The three best shows on television at this moment are all on Showtime: they are Weeds, Brotherhood, and Dexter.
I've already raved about Weeds, the funniest show about a marijuana-dealing suburban mom, ever. Now, the second season of Brotherhood has just begun, and it's even better than the first. Like The Sopranos, it's a
complex and intriguing story about a family of Irish, not Italian, gangsters. Only this one also includes a politician, Tommy Caffee, who's equally corrupt as his murdering, drug-dealing brother, Michael Caffee. Every character in this show is morally corrupt--from the lovely, pot-smoking, unfaithful wife, Eileen Caffee (playing by the lovely, not-Boomer, Annabeth Gish, born in 1971), to the upright-but-lying and loyally unfaithful matriarch, Rose Caffee, played by Fionnula Flanagan, a pre-Boomer born in 1941.

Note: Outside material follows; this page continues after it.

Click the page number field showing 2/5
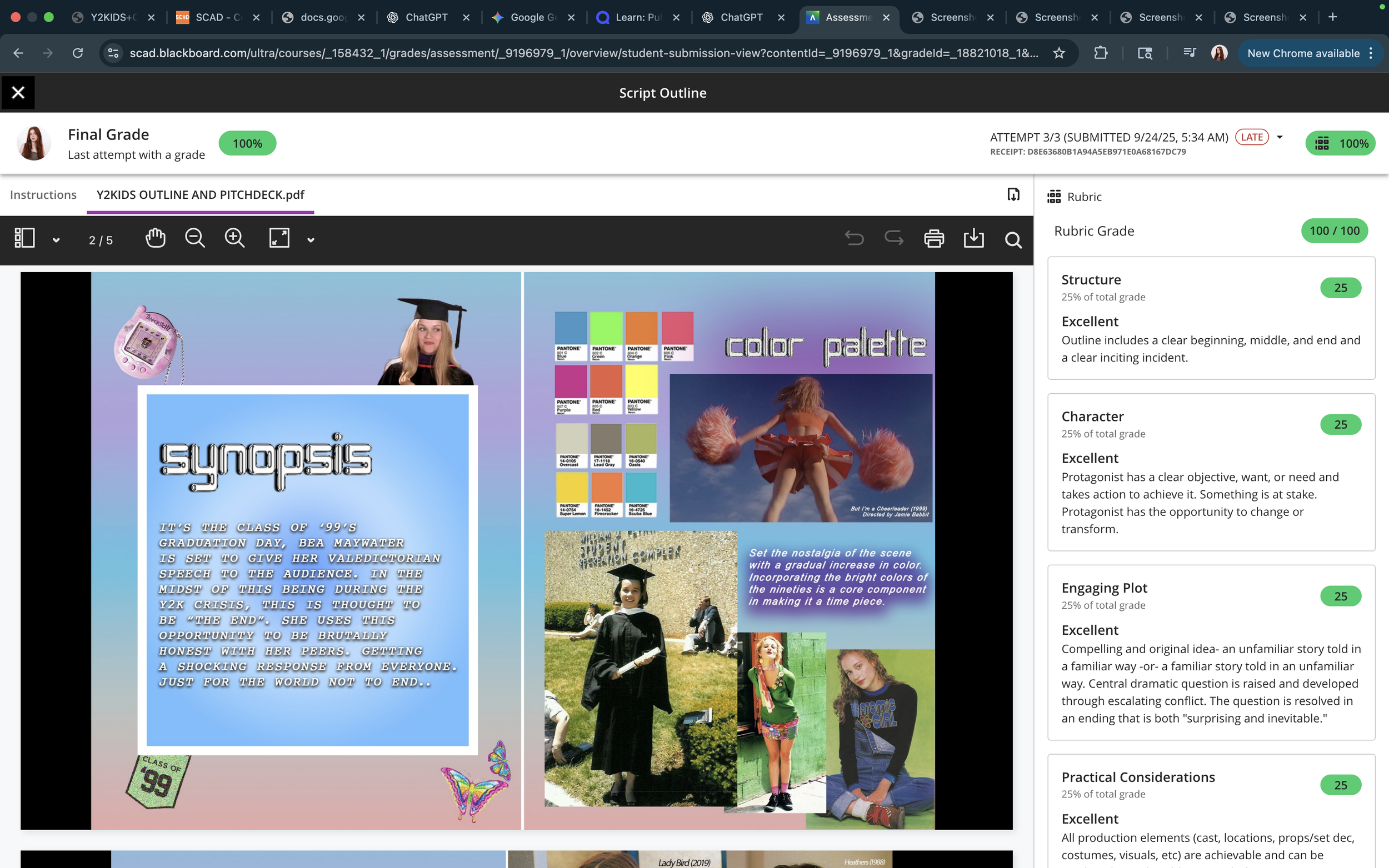This screenshot has width=1389, height=868. 101,240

I love fast-moving, intelligent dialogue, but the plot is so deviously complicated and twisty, that I have to keep pausing the TiVo to figure out what it is, exactly, that has just happened. And, of course, the other reason it works is simply because I care about these people, and their lives. The writing makes me believe, utterly, that they are real. A sample of the fine writing is this exchange between Judd Fitzgerald, the invisible puppeteer-in-a-wheelchair behind most of what goes on in Providence (played by Len Cariou), is talking to his protege, the incredibly ambitious Tommy Caffee. They are at a funeral of a soldier killed in Iraq, and Fitzgerald observes that it's like a mass delusion. "If we pretend not to be at war, these boys won't be dying."
Finally, there's Dexter, a taut thriller about a sincere and sympathetic serial killer--he only kills other
killers, people who deserve to die. And the series focuses on his point of view. I've watched this show from the very beginning, mostly because I loved the series of books on which it is based. Darkly Dreaming Dexter and Dearly Devoted Dexter, by Jeff Lindsay, are wonderful murder mysteries, but less who-done-it than why-done-it. And the Showtime series gets the tone of the books Exactly Right.
Michael C. Hall is perfect playing Dexter Hall, the murderer in question, and after the first episode or so, I completely forgot about his past as a reluctant, gay undertaker in Six Feet Under.
I believe that my TiVo is happy when it has shows this good to offer.